▸ MATERIAL SHOWN
BEGIN

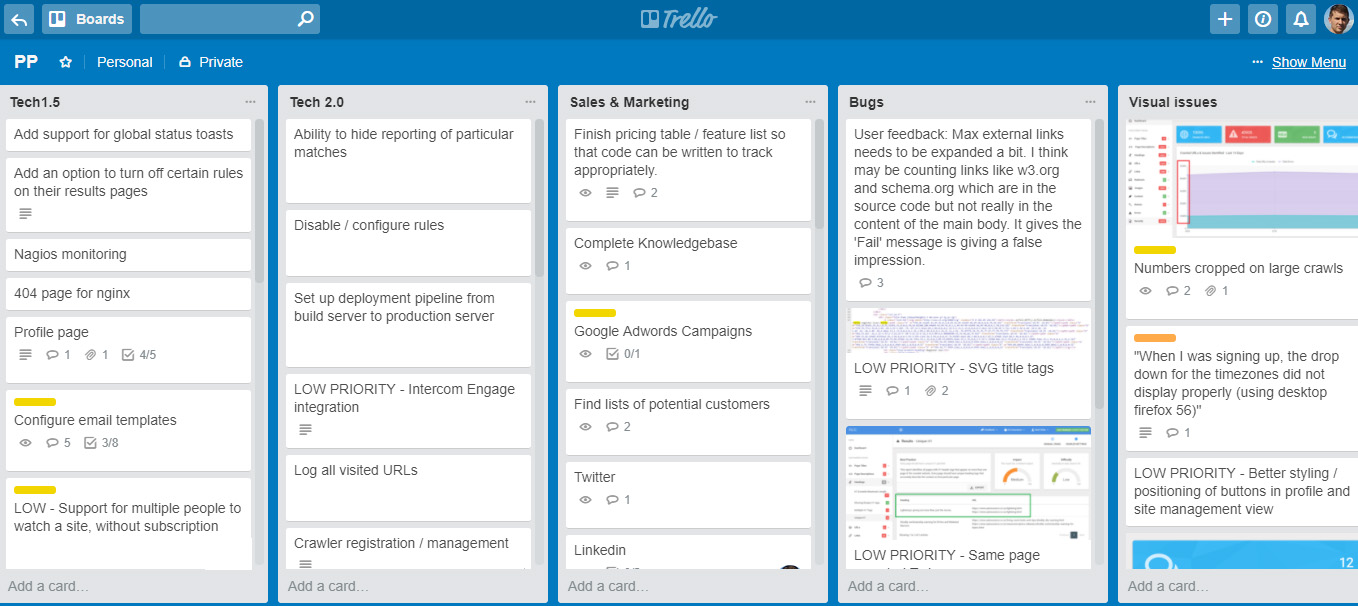Open the Sales & Marketing list menu ellipsis
This screenshot has width=1358, height=606.
point(810,102)
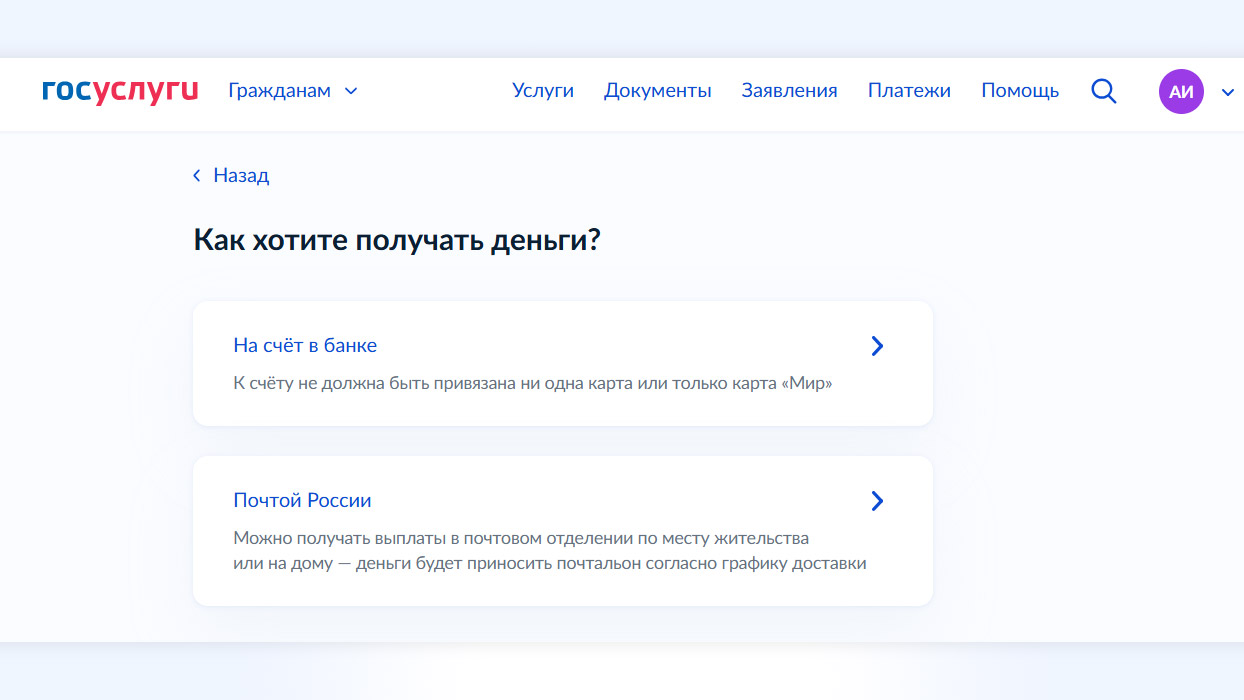This screenshot has width=1244, height=700.
Task: Click the Госуслуги logo
Action: pos(120,91)
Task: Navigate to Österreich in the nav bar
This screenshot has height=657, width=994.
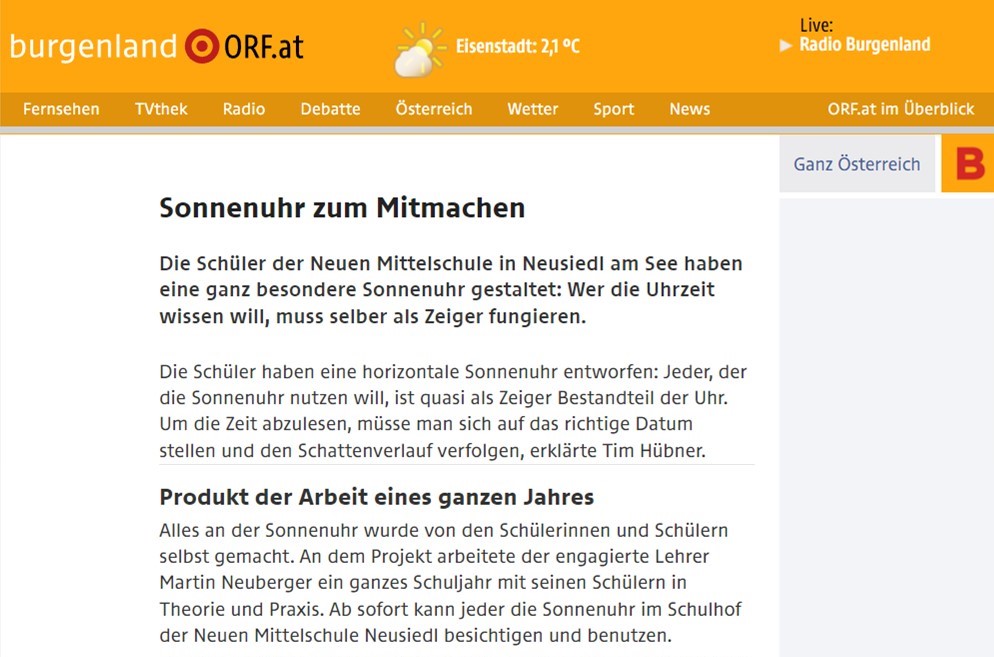Action: click(433, 109)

END

▸ WHAT IS EXPECTED
What you return should be the exact lines from the one containing "Task: Navigate to Österreich in the nav bar" through the end of the listing above, both included, minus any pictures.

▸ ANSWER BELOW
Task: Navigate to Österreich in the nav bar
This screenshot has height=657, width=994.
Action: click(433, 109)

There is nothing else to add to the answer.